Das Essen bekommt mir insgesamt sehr gut und es schmeckt mir noch immer sehr. Abends kaufe ich oft in den Garküchen auf der Straße Frühlingsrollen, Fleischspieße, Omelettes, gefüllte Knödel oder sonstiges, wobei man sich für Beträge zwischen 10 und 50 Cent schon ausreichende Mengen an Köstlichkeiten zulegen kann.

In Shanghai regnete es in der letzten Zeit sehr viel und auch die Temperaturen waren weit unter meinem Wohlfühlbereich, im Moment scheint jedoch die Sonne und es wurde deutlich wärmer.

Mit Nils verstehe ich mich prächtig und wir planen schon unseren weiteren Besichtigungen und die Reise durch Vietnam, Kambodscha, Laos und Thailand. Nach Peking werden wir einmal an einem verlängerten Wochenende fahren, dann stehen noch Hangzhou und Suzhou, wie auch weitere Städte auf dem Plan. Wir möchten einmal mit dem Transrapid fahren und dann gibt es noch einige andere Sehenswürdigkeiten. 
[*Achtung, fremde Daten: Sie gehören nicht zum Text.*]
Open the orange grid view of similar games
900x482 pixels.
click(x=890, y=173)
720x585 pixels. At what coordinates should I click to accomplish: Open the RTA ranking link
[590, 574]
Wir überlegen außerdem, ob es sinnvoll/schaffbar ist, den Megkong-Fluß ca. 1000 Kilometer stromabwärts bis nach Ho Chi Minh-Stadt (Saigon) zu fahren, da dies auch fast genau unserer Reiseroute entspricht. Wir würden durch Laos, Vietnam, Kambodscha und auch teilweise durch Thailand fahren. Die großen Städte werden von den Schiffen sowieso angefahren und auch die Sehenswürdigkeiten sind oft in der Umgebung des Mekong. Wir würden außerdem fast keinen Umweg machen. Wir könnten auf keine Minen treten und wie schön die Gegend ist, wissen wir aus vielen Kriegsfilmen. Außerdem wäre dies ein kleiner Trost, daß ich in diesem Jahr nicht mit Nils W. und Alex auf der kleinen "Ann-Bonny" von Fehmarn nach Kopenhagen segeln werde. Die Strecke bis nach Hongkong werden wir wahrscheinlich dann mit dem Flugzeug überbrücken, da es auf dem Weg dorthin nicht sehr viele Sehenswürdigkeiten gibt und die Reise mit der Bahn bei nur etwas höheren Preisen ca. 48 Stunden dauert.